Loving God By Acting With Compassion

Our affirmation of the unity of God and our love for God serve as fundamental grounding principles for social action.

Commentary on Parashat Vaetchanan, Deuteronomy 3:23 - 7:11

The Torah portion Vaetchanan contains the Shema, one of the great foundational statements of the Torah:

Shema Yisrael Adonai Eloheinu Adonai Echad
Hear O Israel, the Lord is our God, the Lord is One.

For centuries the watchword of the Jewish people, the Shema has had a resonance and power unmatched by any other statement in Judaism. Books and commentaries have been written about it; countless Jewish children have learned the Shema as their first prayer; countless Jews have died with the Shema on their lips.

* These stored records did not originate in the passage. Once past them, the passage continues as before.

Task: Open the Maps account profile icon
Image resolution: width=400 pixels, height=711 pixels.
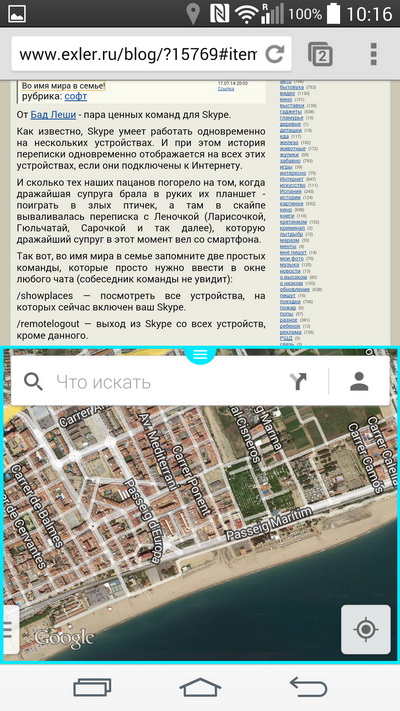Action: click(x=359, y=381)
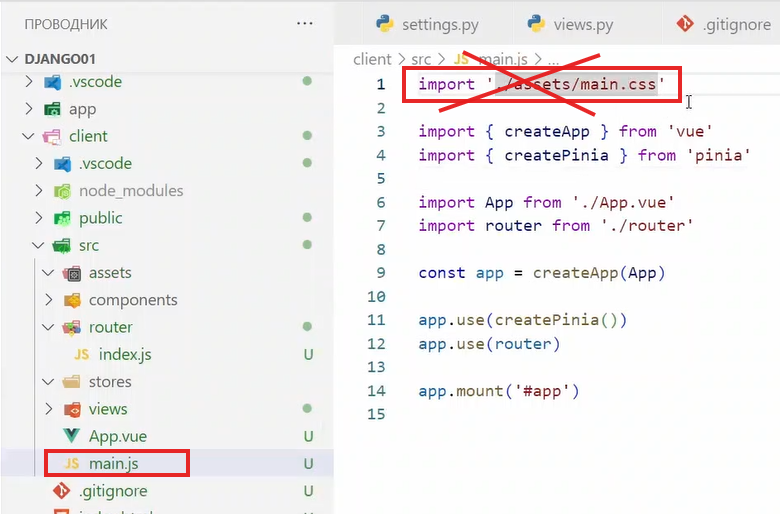The image size is (780, 514).
Task: Switch to the settings.py tab
Action: 438,24
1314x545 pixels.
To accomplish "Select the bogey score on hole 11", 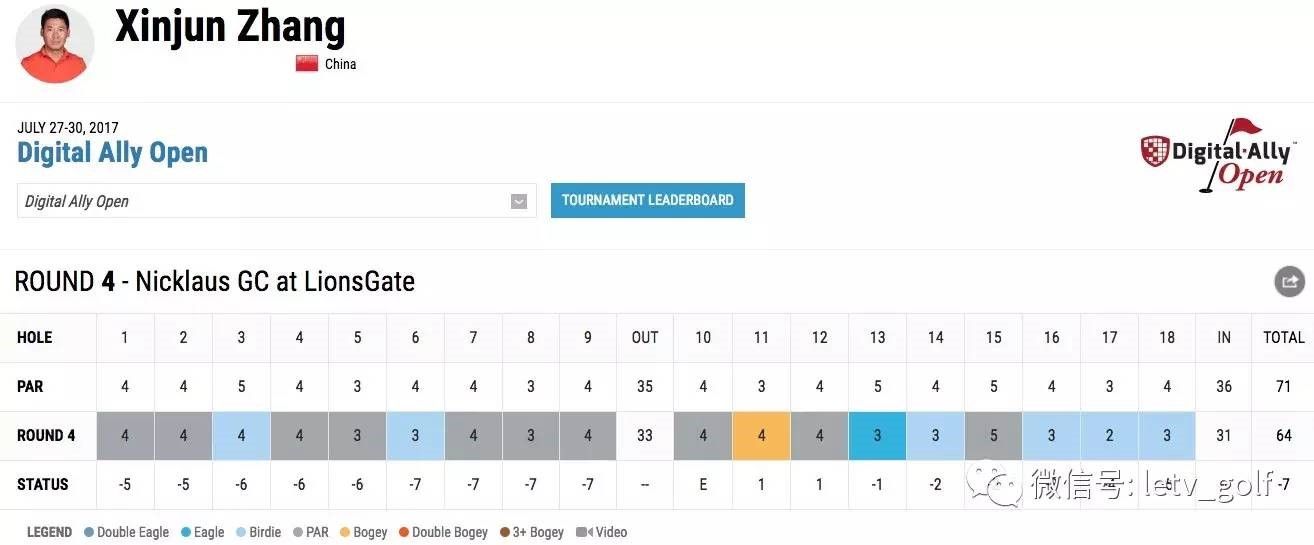I will 762,435.
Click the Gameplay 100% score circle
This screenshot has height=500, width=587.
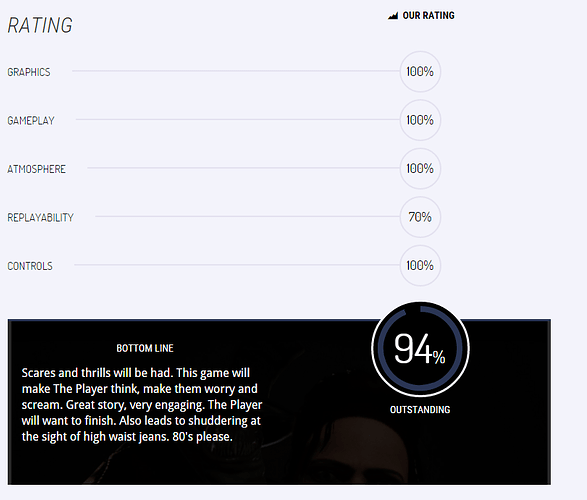[420, 120]
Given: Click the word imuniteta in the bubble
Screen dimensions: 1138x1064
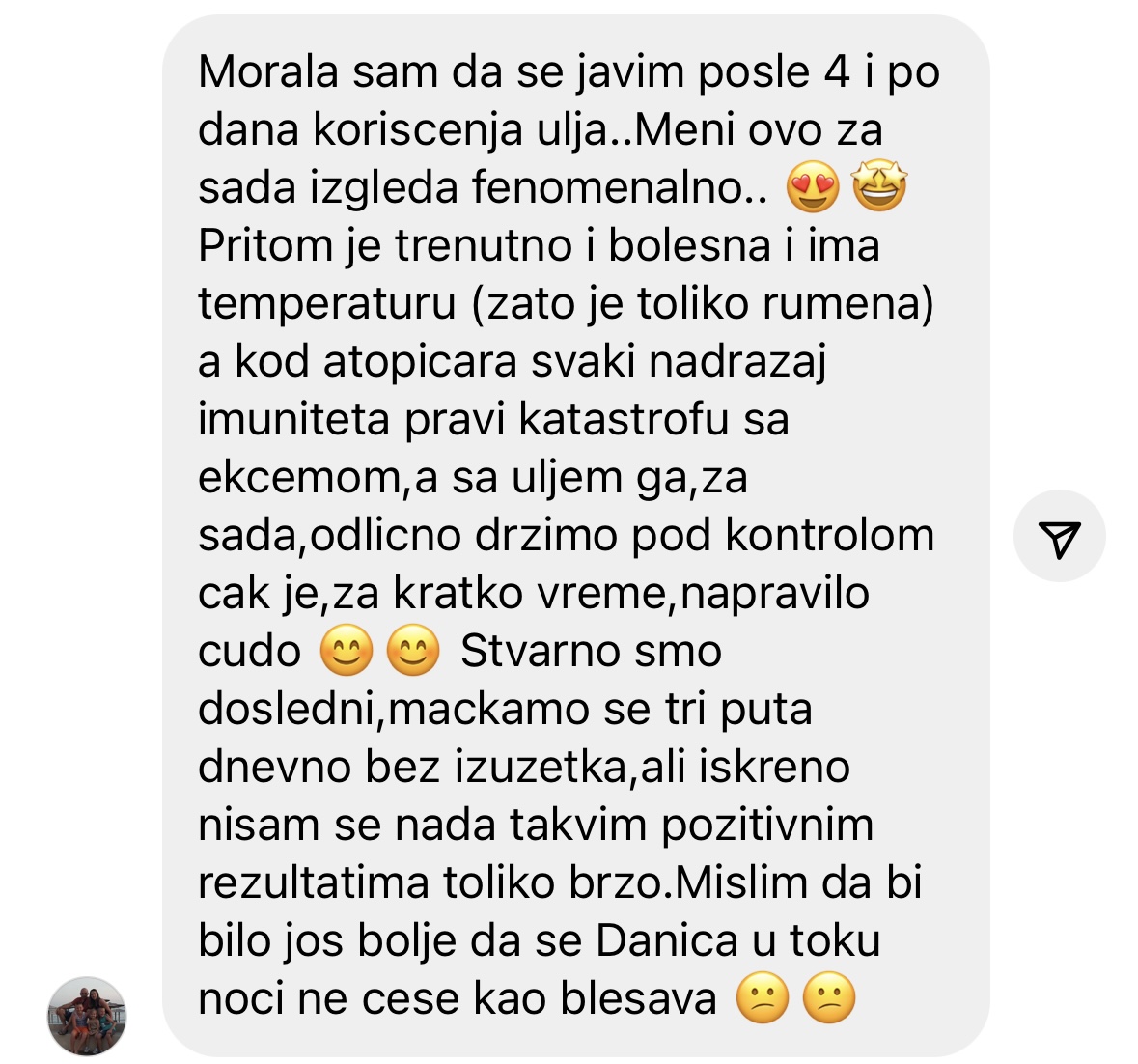Looking at the screenshot, I should pyautogui.click(x=294, y=419).
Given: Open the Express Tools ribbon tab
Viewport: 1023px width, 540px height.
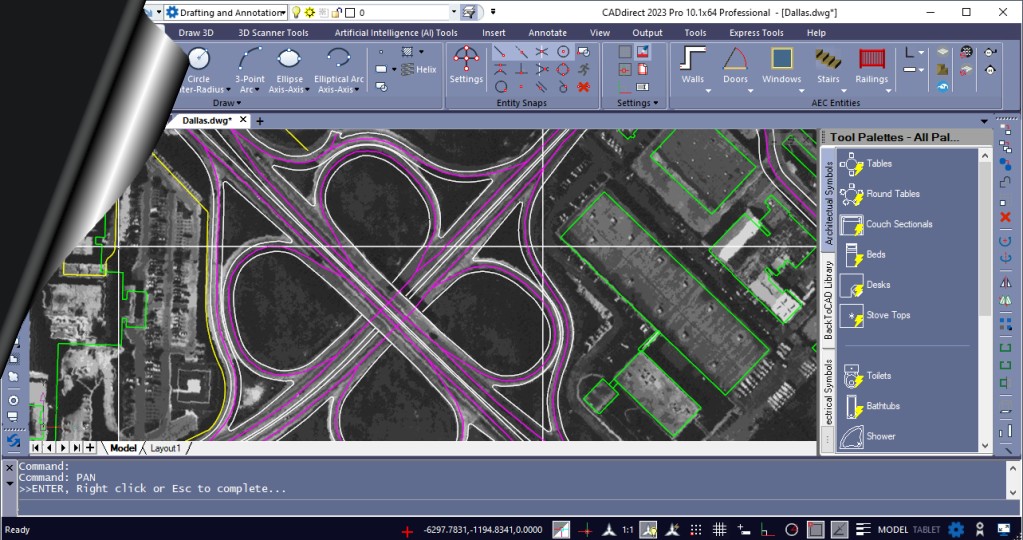Looking at the screenshot, I should 756,32.
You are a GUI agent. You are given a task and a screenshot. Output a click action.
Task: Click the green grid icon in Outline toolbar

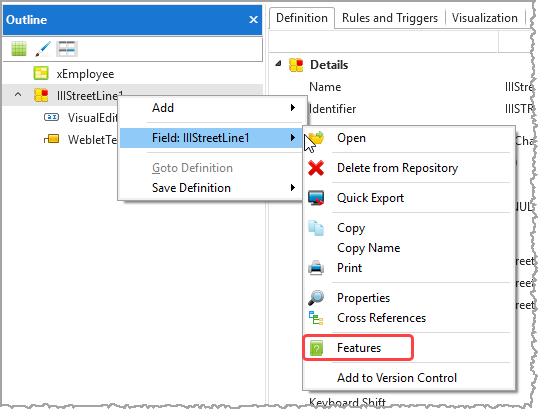19,48
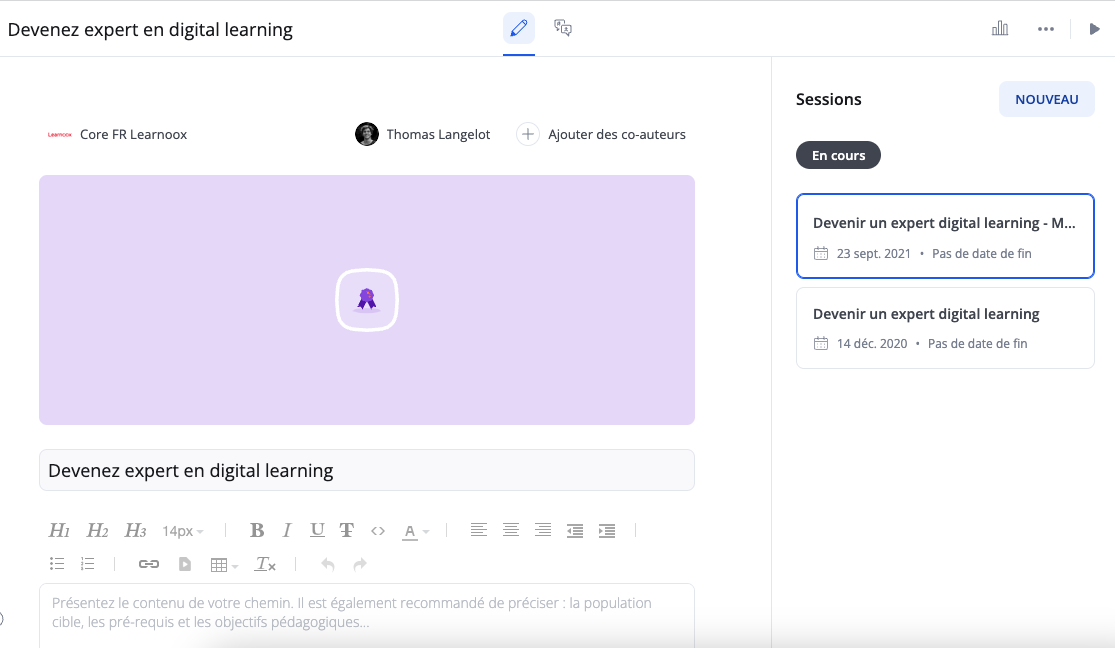Open the statistics chart icon
The width and height of the screenshot is (1115, 648).
click(x=1000, y=29)
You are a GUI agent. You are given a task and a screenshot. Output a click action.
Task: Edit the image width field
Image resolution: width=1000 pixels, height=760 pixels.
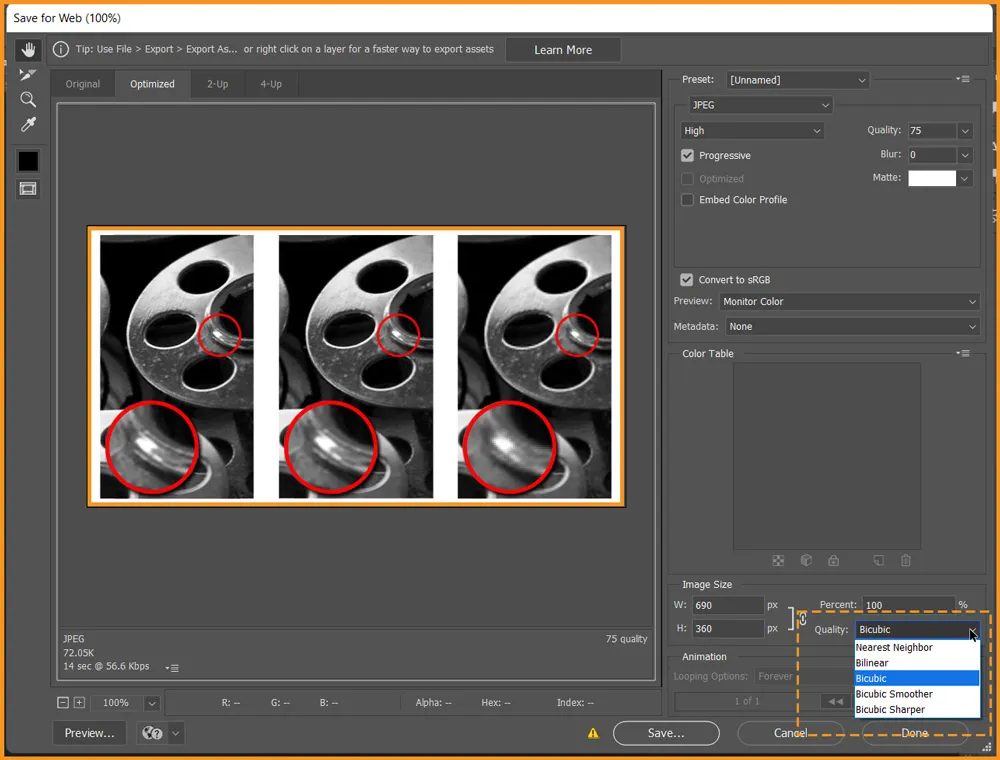point(727,605)
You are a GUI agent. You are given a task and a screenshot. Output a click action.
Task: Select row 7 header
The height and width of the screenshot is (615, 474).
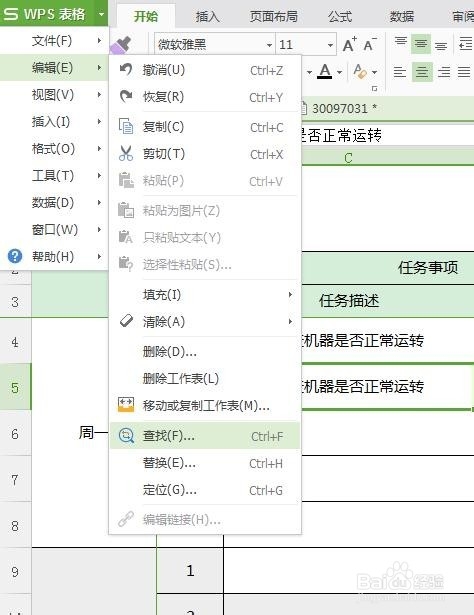pyautogui.click(x=15, y=479)
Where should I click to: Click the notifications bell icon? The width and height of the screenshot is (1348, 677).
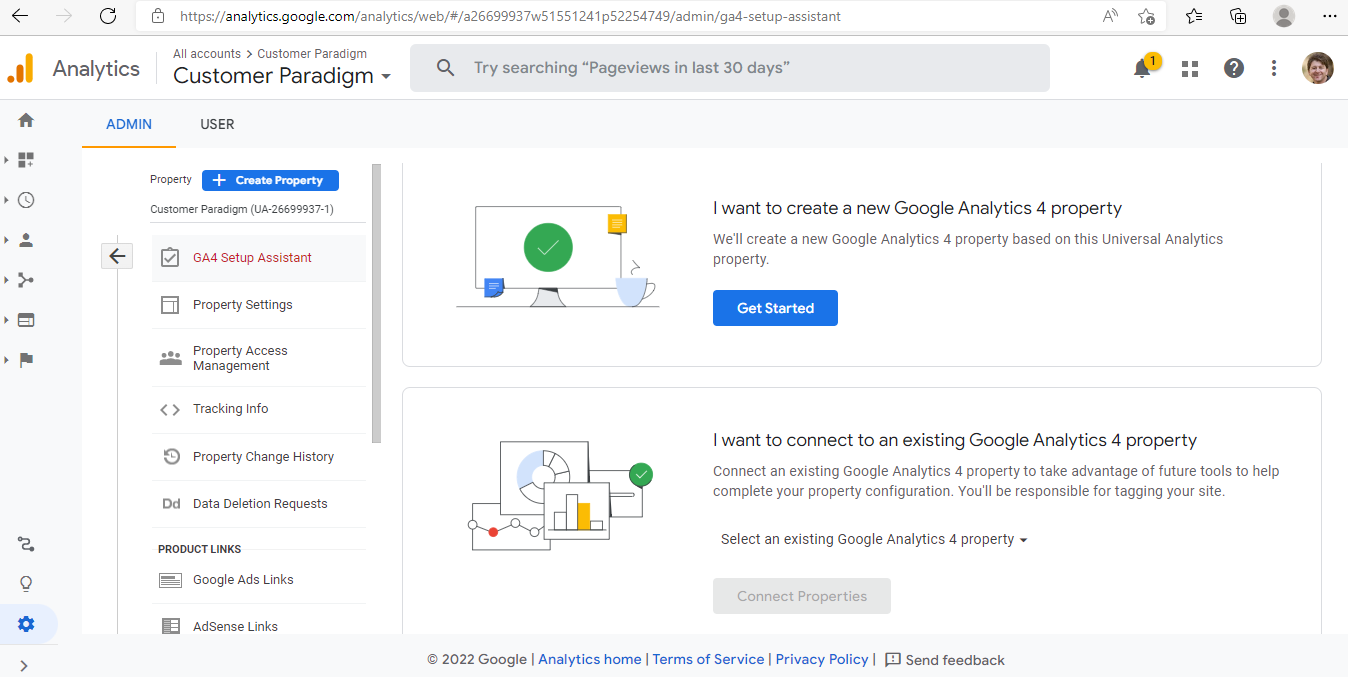coord(1142,68)
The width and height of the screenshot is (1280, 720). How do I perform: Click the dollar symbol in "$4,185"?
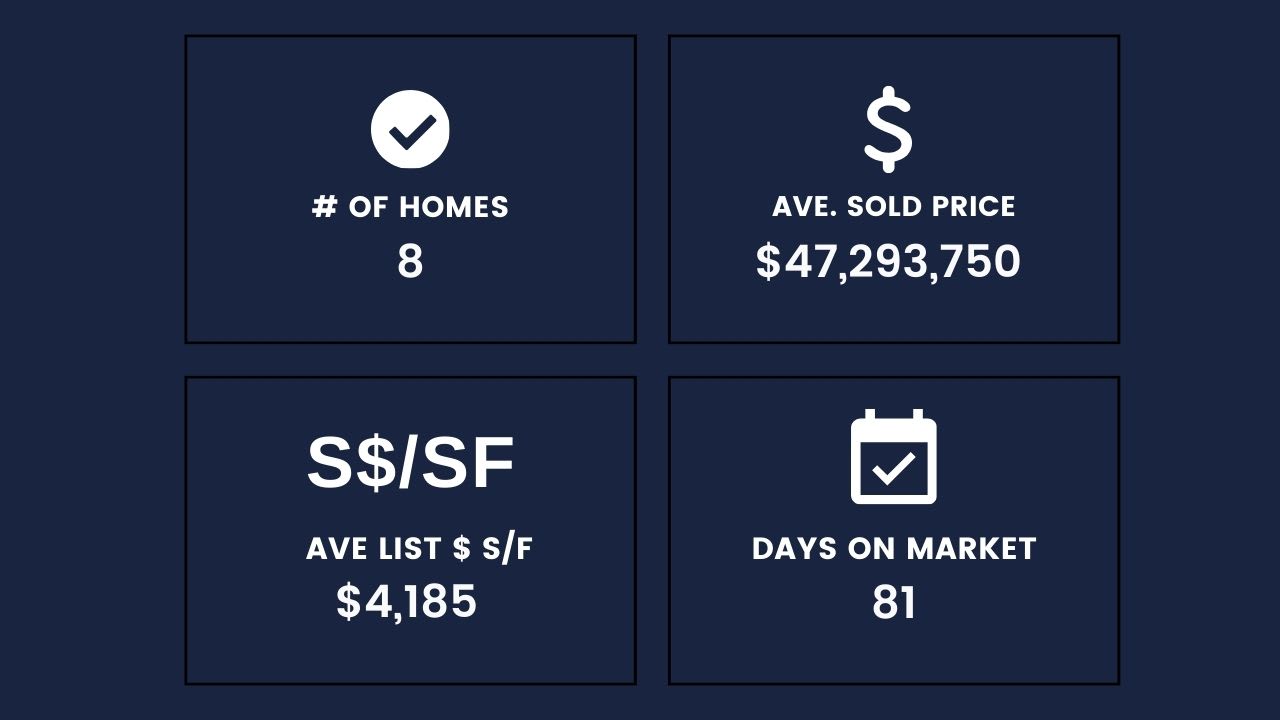(x=348, y=602)
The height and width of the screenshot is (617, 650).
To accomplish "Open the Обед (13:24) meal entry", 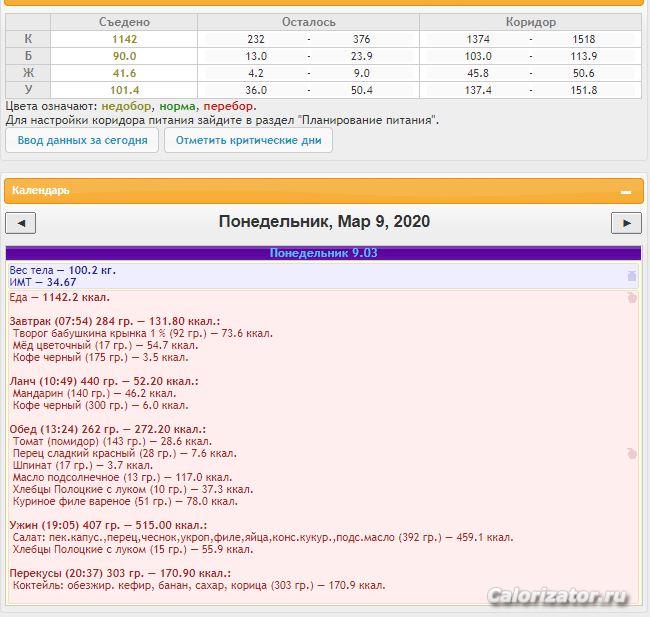I will (x=107, y=429).
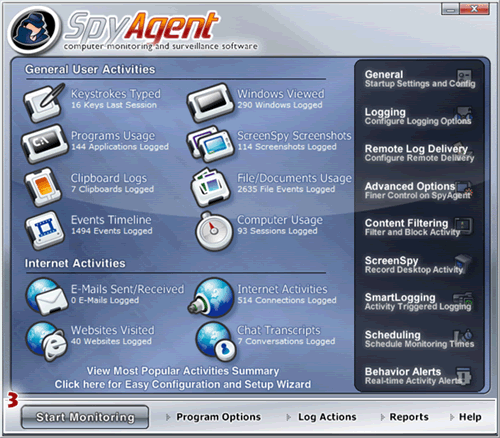Open the Help menu
The height and width of the screenshot is (438, 500).
tap(465, 417)
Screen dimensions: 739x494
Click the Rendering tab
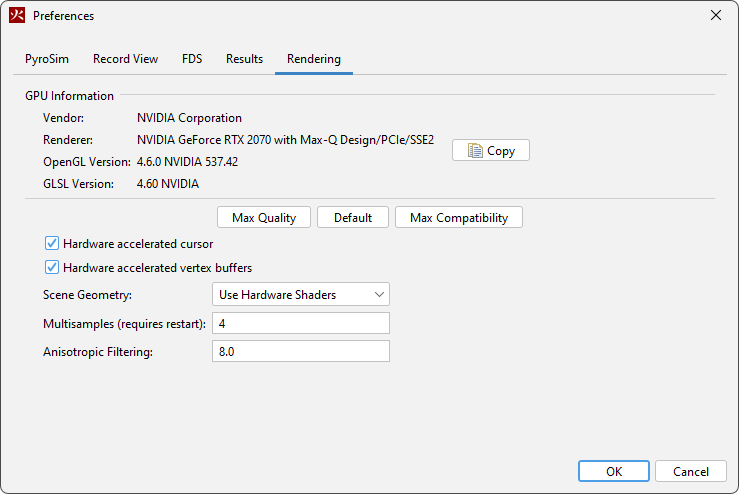coord(313,59)
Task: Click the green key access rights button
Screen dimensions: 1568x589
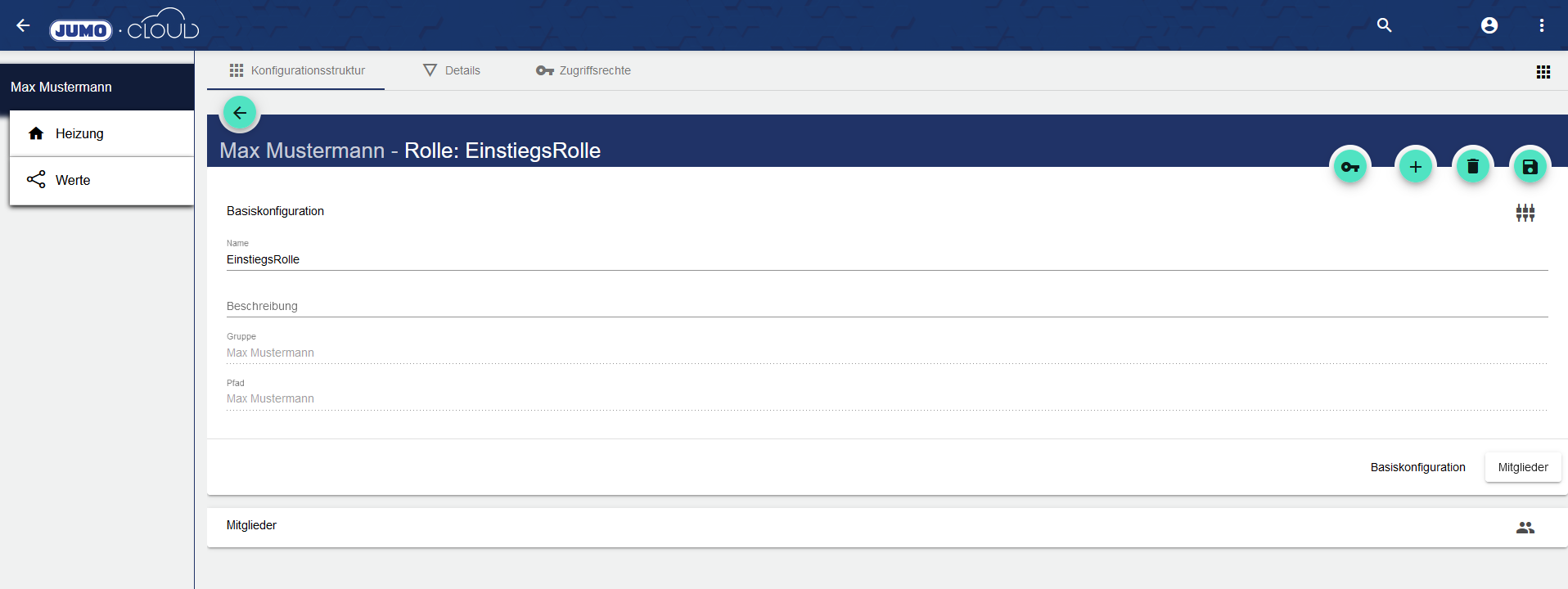Action: 1349,167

But the subtleties of meaning conveyed by the six words of the Shema have changed over time. The earliest understanding — at a time when the Israelites were surrounded by pagan civilizations — may have been along the lines of “Hear O Israel, Adonai is our God, only Adonai.” In other words, among all the other gods around, only Adonai is the Israelite God. Over time, as pagan gods faded away, the Shema took on a subtly different meaning — that while Adonai is our God, in time Adonai will come to be acknowledged by everyone as the one and only God.

Another strain of thought, which has had a resurgence of popularity in recent years, focuses on the different aspects of divinity implied by the terms Adonai (Lord) and Elohim (God). While Elohim relates to the timeless, cyclical manifestation of God in the natural universe, Adonai is the Jewish God of transformation, the God who makes a difference, who liberates from slavery and brings about healing and creativity. As Rabbi Harold Schulweis has written in For Those Who Can’t Believe, “divinity includes both the reality principle of Elohim and the ideality principle of Adonai. Adonai is the source of healing; Elohim, the life of the universe.”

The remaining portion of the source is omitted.